**Brano estratto**:
------------------------------------------------------------

Non c'è dubbio che, accanto a certi convincimenti di cui si dirà, agirono
sull'autore fatti esterni che, avendo ormai sconvolto il suo programma di
vita, influenzarono notevolmente non solo la sua posizione religiosa, ma
anche il giudizio sulla Chiesa del suo battesimo. La stesura infatti
coincideva con l'andata in vigore dei Patti Lateranensi fra governo fascista
e Santa Sede che per lui significarono la «spogliazione» dell'abito talare
prima in linea di principio (settembre 1930) e poi in linea di fatto a mezzo
del braccio secolare (ottobre 1931), la sospensione dall'insegnamento e
quindi la cancellazione dal ruolo universitario dopo il rifiutato giuramento
fascista (novembre 1931), le gravi difficoltà economiche in seguito al
perduto stipendio di professore rendendo fra l'altro precaria la
sopravvivenza della rivista alla quale soltanto poteva ormai affidare il suo
messaggio, le misure d'ordine pubblico messe avanti dalle Prefetture
d'accordo con le Curie locali che creavano seri intralci alla predicazione
«itinerante» intrapresa per un bisogno di nuovo proselitismo qua e là
in Italia e anche per procurarsi cespiti di sostentamento materiale.

------------------------------------------------------------

**Estratto dei dati**:
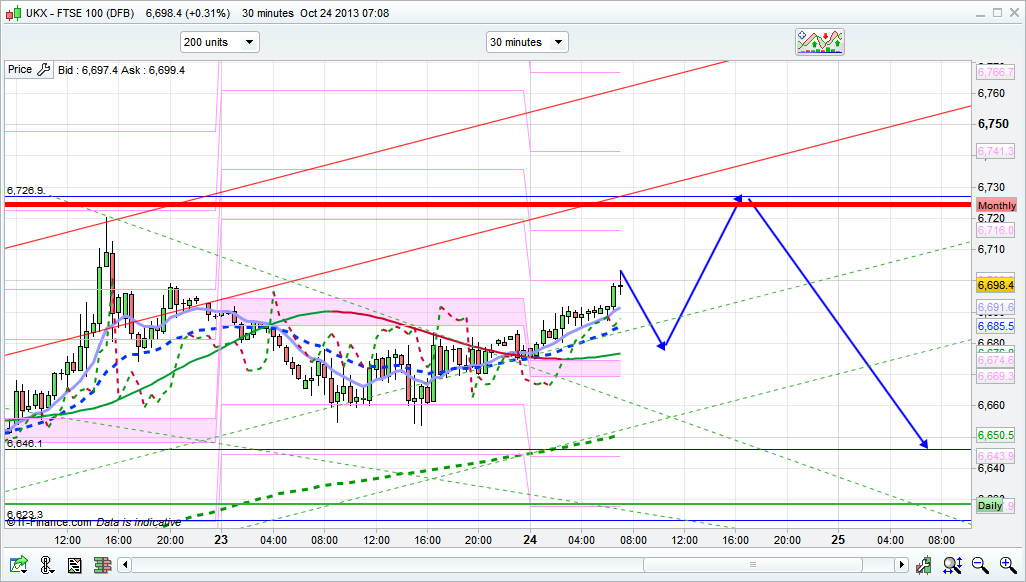Click the candlestick icon in title bar

[x=10, y=13]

------------------------------------------------------------

**Consegna**: Riprendi, per favore, il brano sui Patti Lateranensi e sulle loro conseguenze per l'autore, proseguendolo dopo la sua ultima frase. I dati non servono per svolgere il compito.

**Risposta**:
Buonaiuti mise mano a questo saggio nel luglio 1931, cioè dopo la
prima scaramuccia poi ricomposta coi noti compromessi tra Fascismo e
Vaticano per via dell' Azione Cattolica. L'agonia del cristianesimo
di Unamuno circolava in traduzione italiana tra noi da cinque anni. In
Francia comparivano in questo periodo i Regards sur le monde actuel
di Valery e i Memoires di Loisy; in America Il lutto si addice ad
Elettra di O' Neil e Santuario di Faulkner. Nell'ottobre dello
stesso anno, a poco più di tre mesi, il manoscritto buonaiutiano si poteva
dire già terminato.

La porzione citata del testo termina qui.